Mindestens um acht Sekunden will er seinen eigenen Rekord über 400 Meter Freistil in Athen verbessern. Bisher steht die Bestmarke bei 4:46 Minuten. Dass Christopher Küken eine Behinderung in beiden Beinen hat, sieht man dem Sportler auf dem ersten Blick nicht an. Erst wenn er läuft, wird seine Bewegungsstörung sichtbar. Cerebralparetik heißt die Fachbezeichnung für die Verkürzung der Sehnen und Muskeln in den Beinen und der damit verbundenen leichten Spastik.

Beim Schwimmen nutzt er nur die Kraft seines Oberkörpers. Die Beine zieht er hinterher. "Dadurch habe ich im Sprint Nachteile und konzentrierte mich deshalb auf die 400 Meter", erklärt Küken. Seit seiner Geburt lebt der 20-Jährige mit seiner Behinderung und erweckt dabei den Eindruck, als mache es ihm wenig aus. Unbeschwert und fröhlich erzählt er von seiner Freundin, den häufigen Discobesuchen und Ausflügen mit Freunden und vom Sport. Sechs Mal in der Woche trainiert der Magdeburger zu normalen Zeiten, sowohl im Kraftraum als auch im Wasser. "Ein Leben ohne Sport könnte ich mir nicht vorstellen", meint Christopher Küken. Seit seinem siebten Lebensjahr ist er aktiv und hat sich vom Hobby-Schwimmer zu einem der Weltbesten in seiner Klasse hochgearbeitet. Den nötigen Antrieb gibt Trainer Hans Joachim Müller vom VSB Magdeburg. Seit 13 Jahren trainiert er den ehrgeizigen Schwimmer, der schon 156 Medaillen gewonnen hat.

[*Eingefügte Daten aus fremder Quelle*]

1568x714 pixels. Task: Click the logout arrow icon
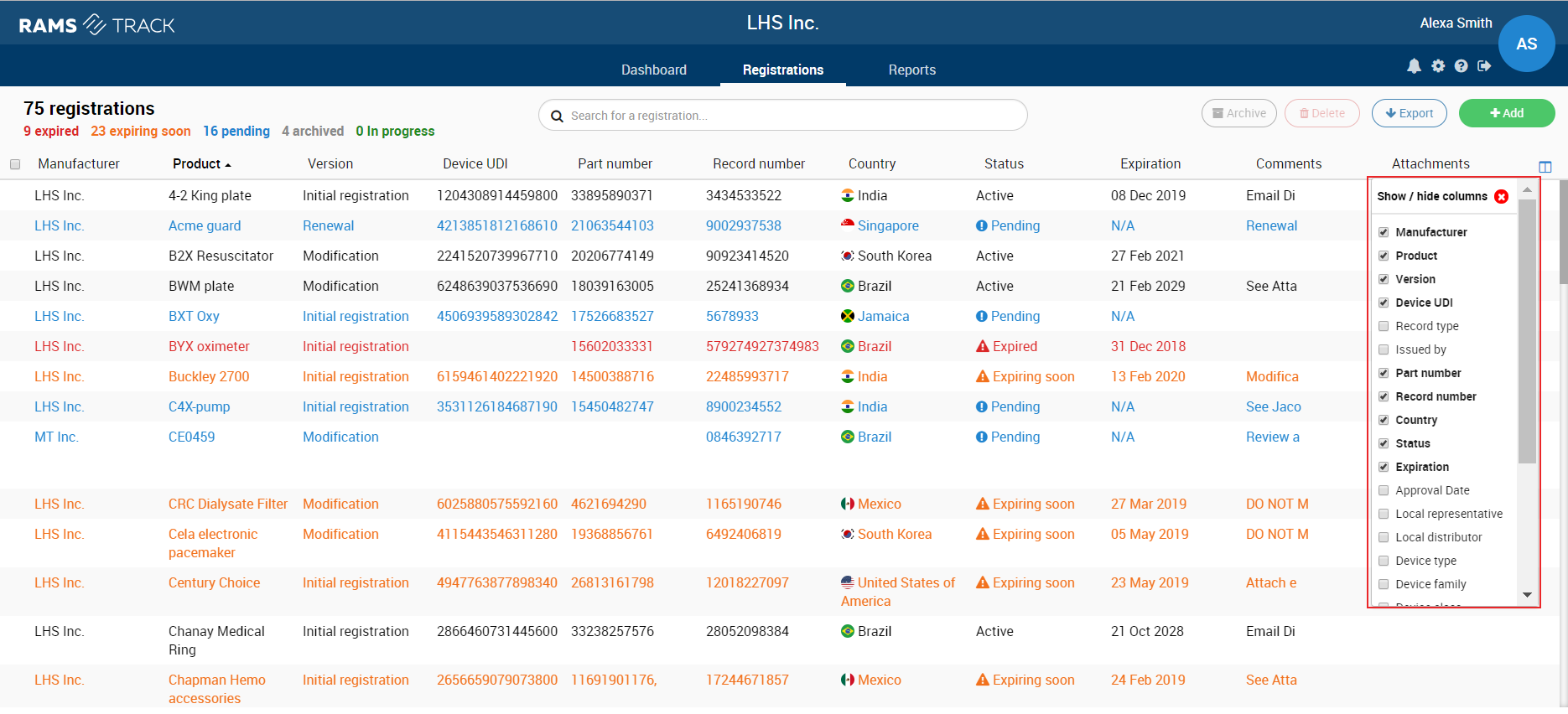1484,66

Das Erfolgsrezept von Christopher Küken liegt wohl in der Unbeschwertheit, mit der er zu Olympia fährt. "Ich gehe da ganz locker ran und mache noch bis zur letzten Minute meine Späße am Beckenrand. Aber dann konzentriere ich mich voll auf den Wettkampf", meint der Magdeburger. Ganz kalt lässt den Leistungsschwimmer die Teilnahme am größten Sportereignis der Welt für Behinderte jedoch nicht: "Den Einmarsch in das Olympiastadion stelle ich mir einfach gigantisch vor", meint Christopher Küken. "Da werden sicher Emotionen frei und auch mal Tränen fließen."

Auch darauf ist der einzige Sachsen-Anhalter in der deutschen Schwimmermannschaft vorbereitet. Seine Eindrücke will er mit Mutter Sabine Küken und ihrem Lebensgefährten Karl-Heinz Wehner teilen. Auch sie reisen nach Athen, um ganz nah dabei zu sein. Freunde, Verwandte und Lehrer drücken zu Hause die Daumen. Küken, der später mit einem Studium in Richtung Psychologie oder Biologie liebäugelt, steht sportlich erst am Anfang. Athen 2004, WM 2006 in Südafrika, Olympia in Peking 2008. Küken hat klare Ziele. Und Medaillenträume.